* [Records excerpted from a collection]
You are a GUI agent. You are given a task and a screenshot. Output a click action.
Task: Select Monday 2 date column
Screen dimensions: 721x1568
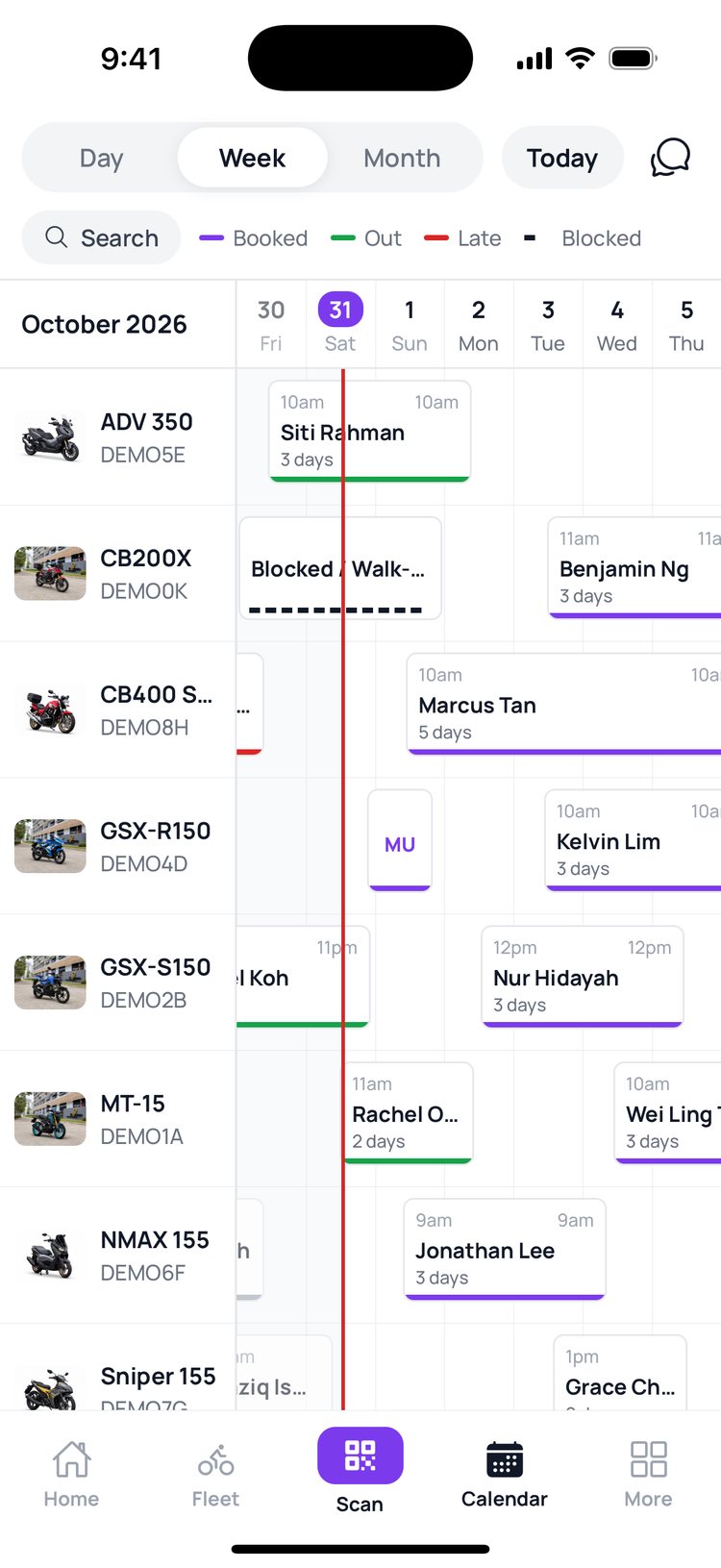(x=479, y=325)

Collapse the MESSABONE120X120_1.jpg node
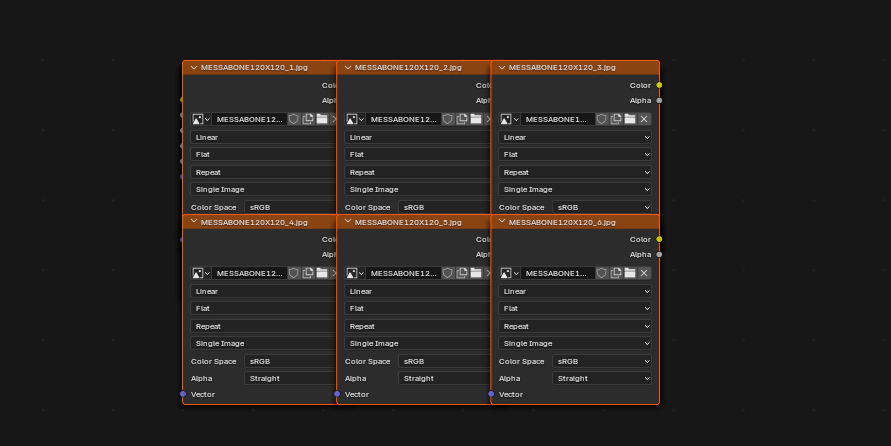tap(194, 68)
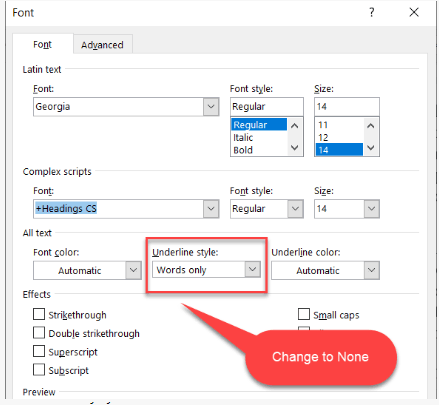
Task: Tick the Subscript checkbox
Action: coord(39,369)
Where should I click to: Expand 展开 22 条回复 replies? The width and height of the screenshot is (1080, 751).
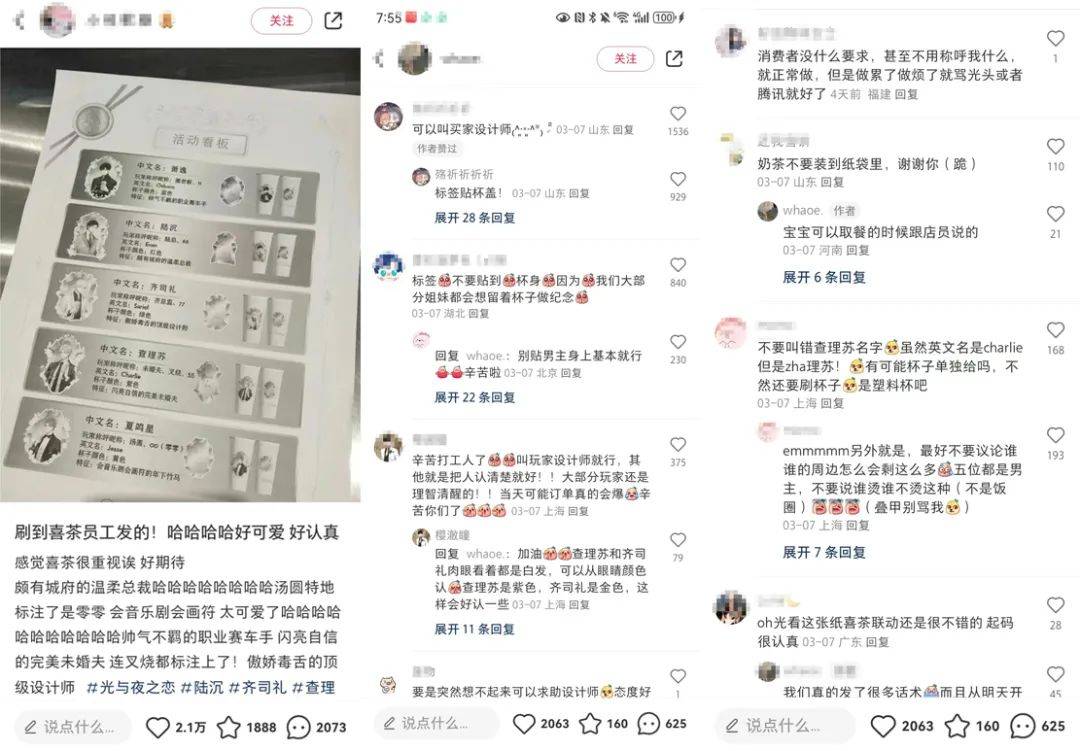(475, 397)
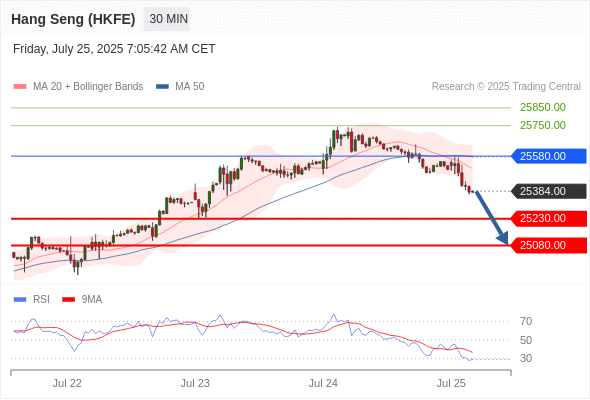Image resolution: width=590 pixels, height=400 pixels.
Task: Click the RSI 70 level label
Action: pos(526,321)
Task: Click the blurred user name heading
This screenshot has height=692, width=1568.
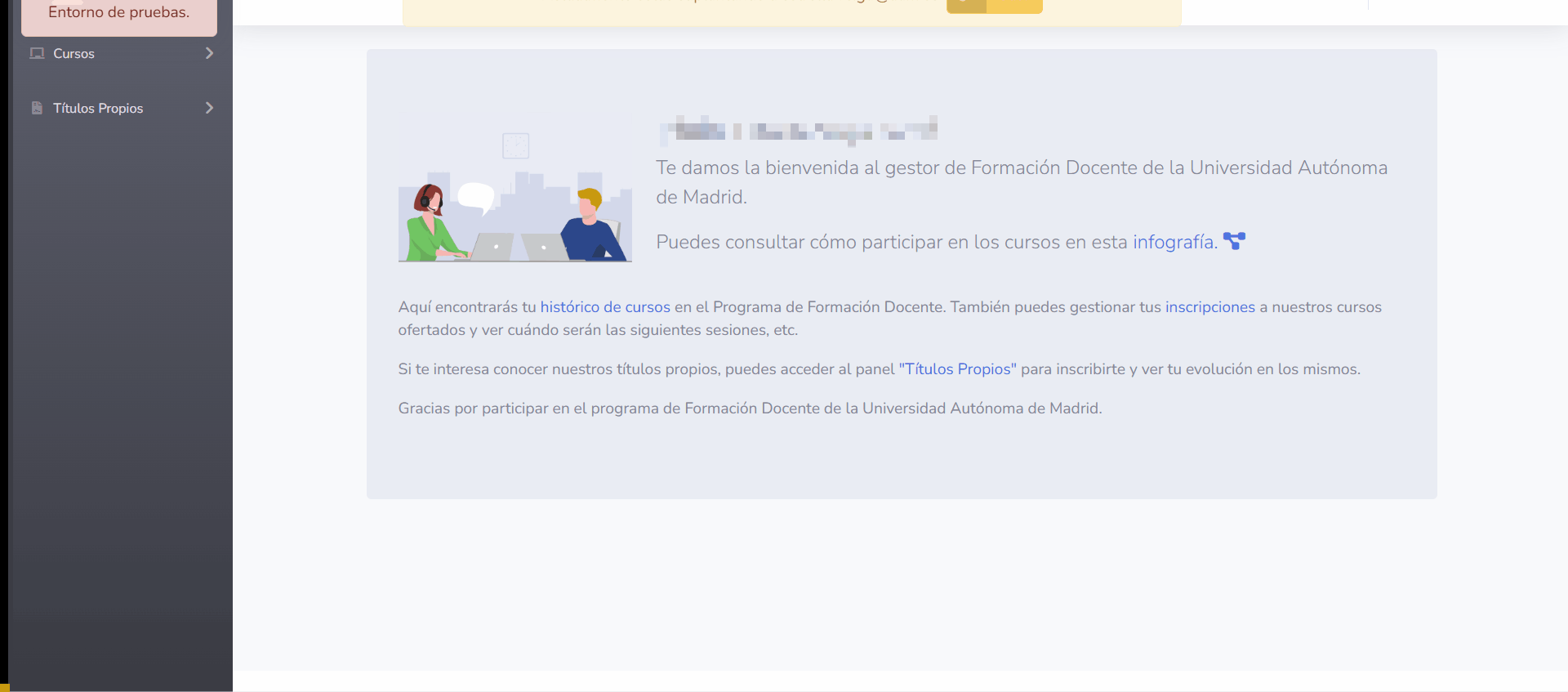Action: pos(798,130)
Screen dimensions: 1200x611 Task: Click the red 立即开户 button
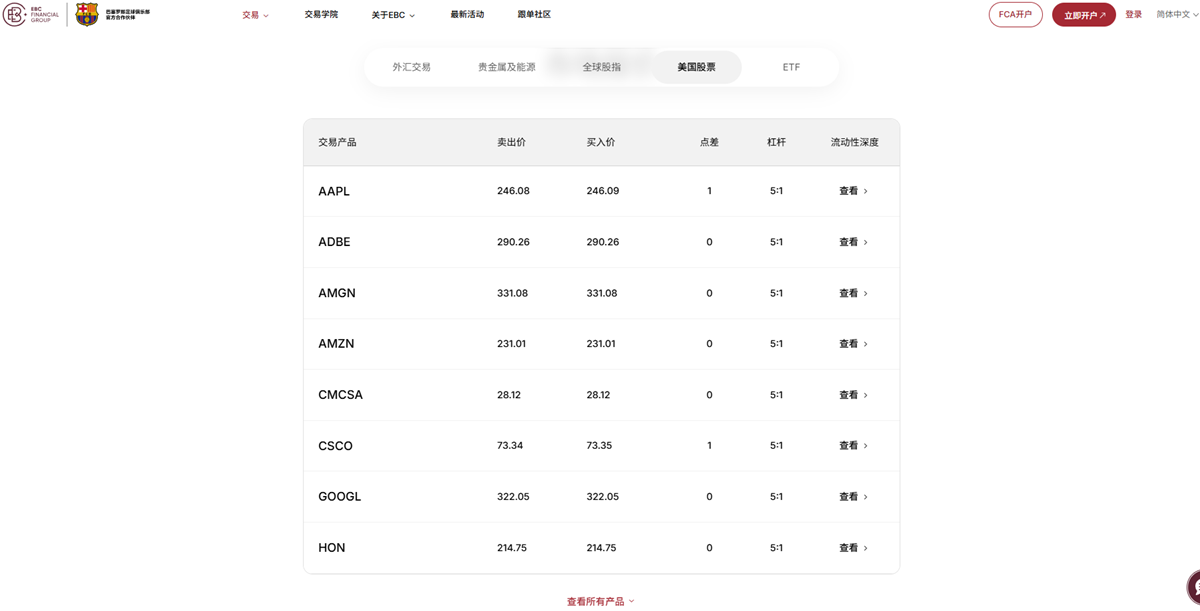1084,15
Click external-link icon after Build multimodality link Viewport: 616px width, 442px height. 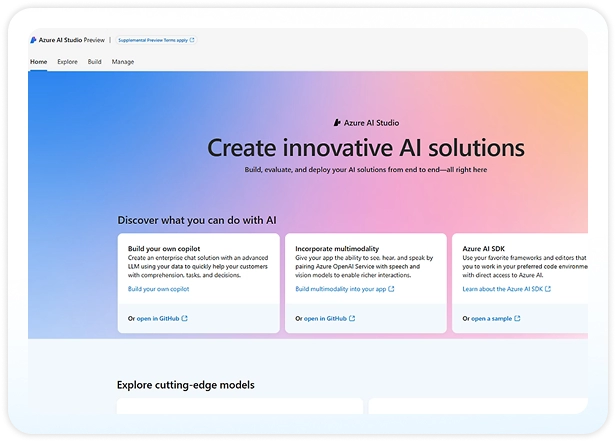(x=391, y=289)
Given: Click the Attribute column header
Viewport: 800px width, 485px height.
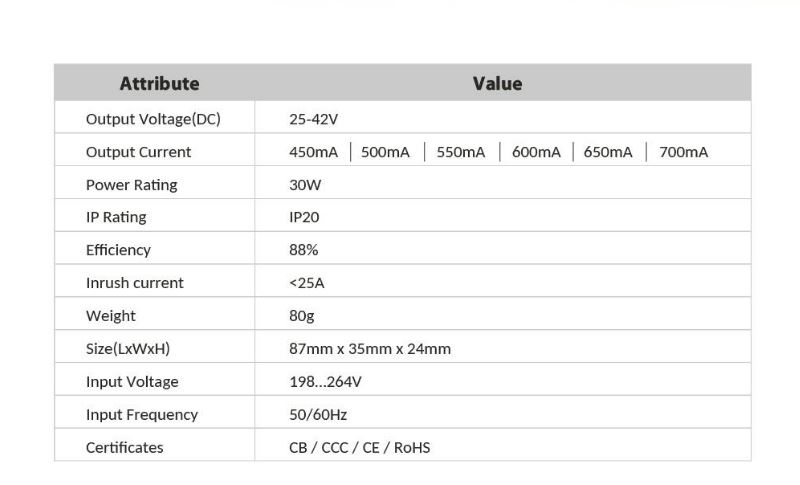Looking at the screenshot, I should coord(160,84).
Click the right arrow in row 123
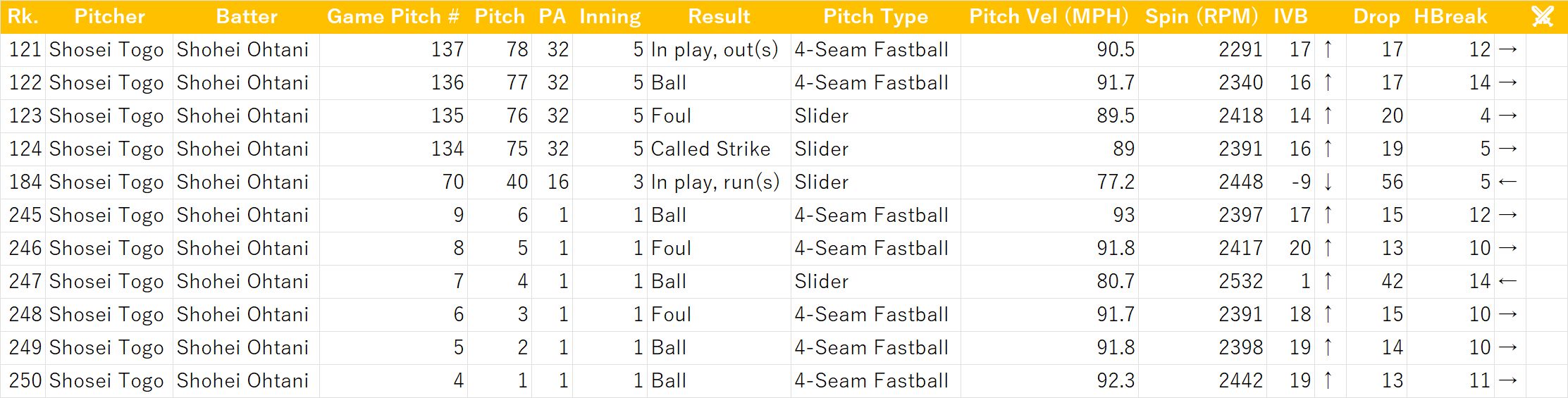The width and height of the screenshot is (1568, 398). [1507, 116]
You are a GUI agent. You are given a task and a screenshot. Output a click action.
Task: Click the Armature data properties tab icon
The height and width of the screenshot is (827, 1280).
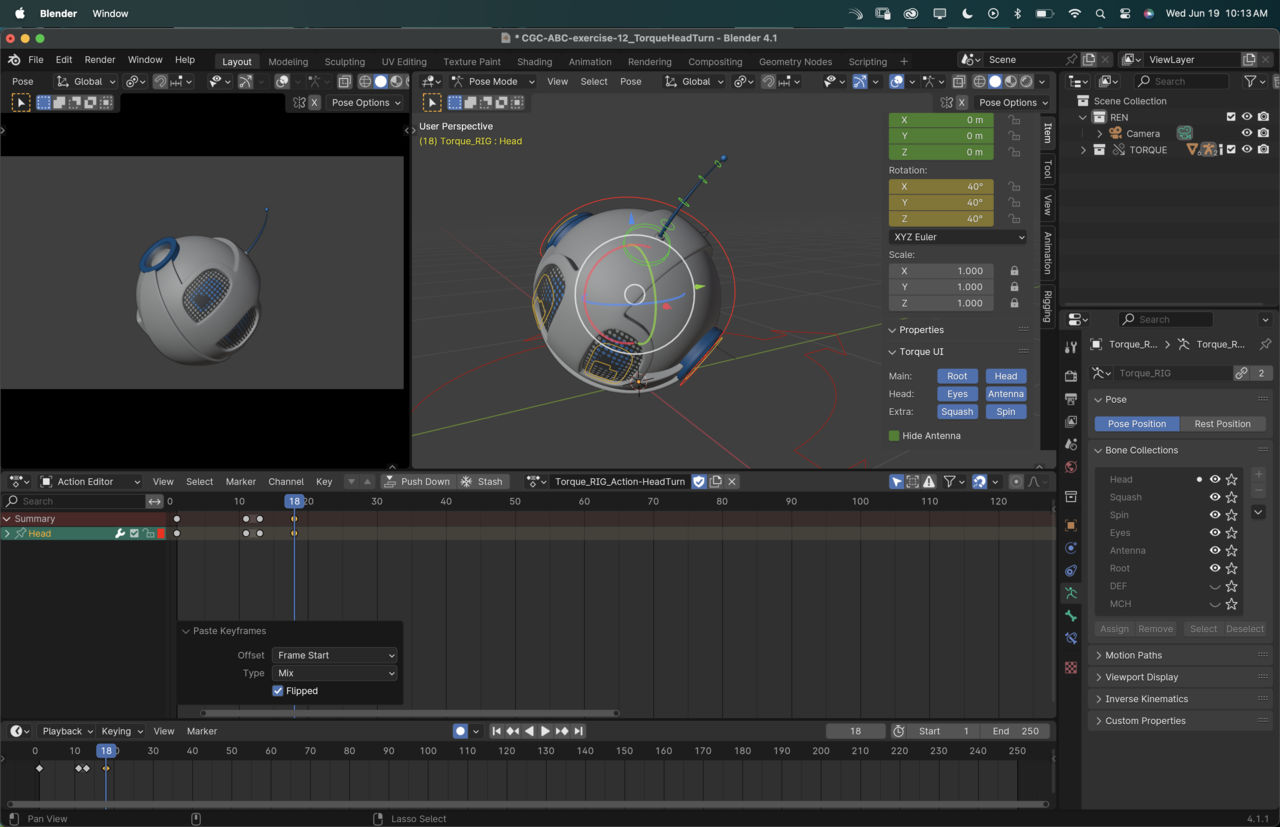click(x=1071, y=593)
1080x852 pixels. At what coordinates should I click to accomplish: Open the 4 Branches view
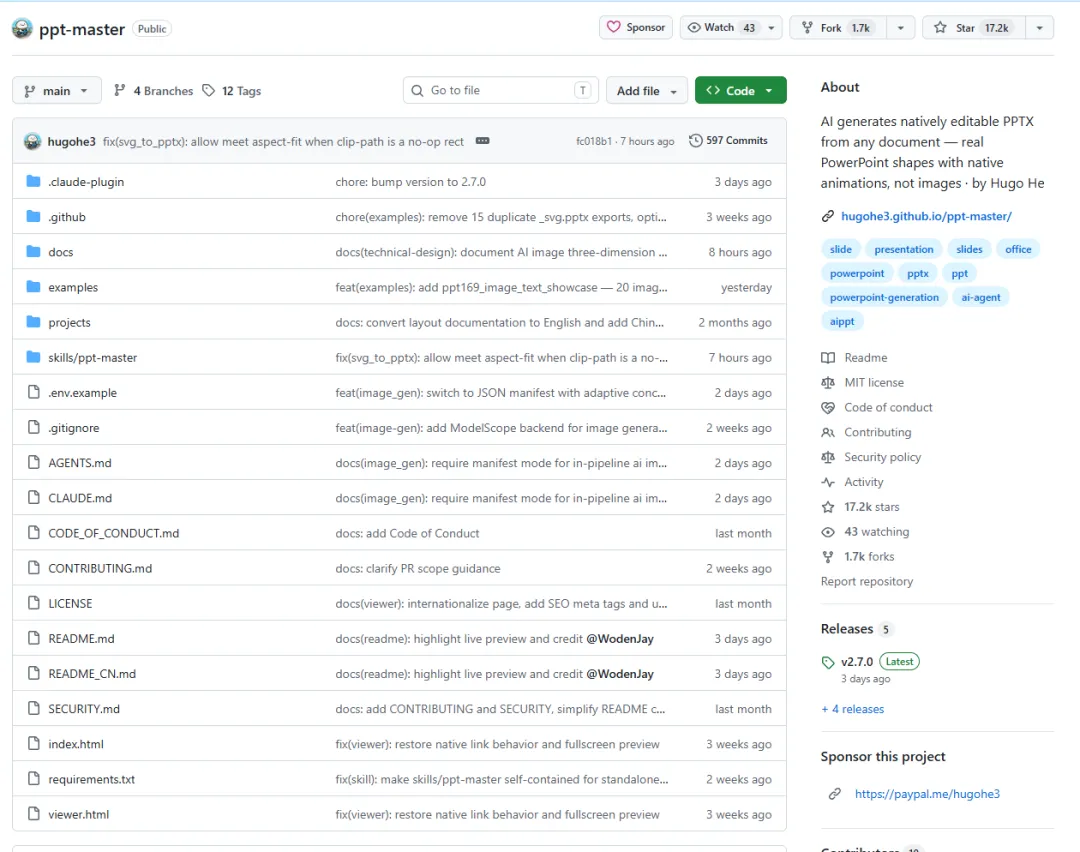click(154, 91)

* [EXERCISE BRIEF] Filter the entries and copy out every line with the word "column".

* [COMPLETED EXERCISE]
Task: Select Monday 2 date column
Given: Click the Attribute column header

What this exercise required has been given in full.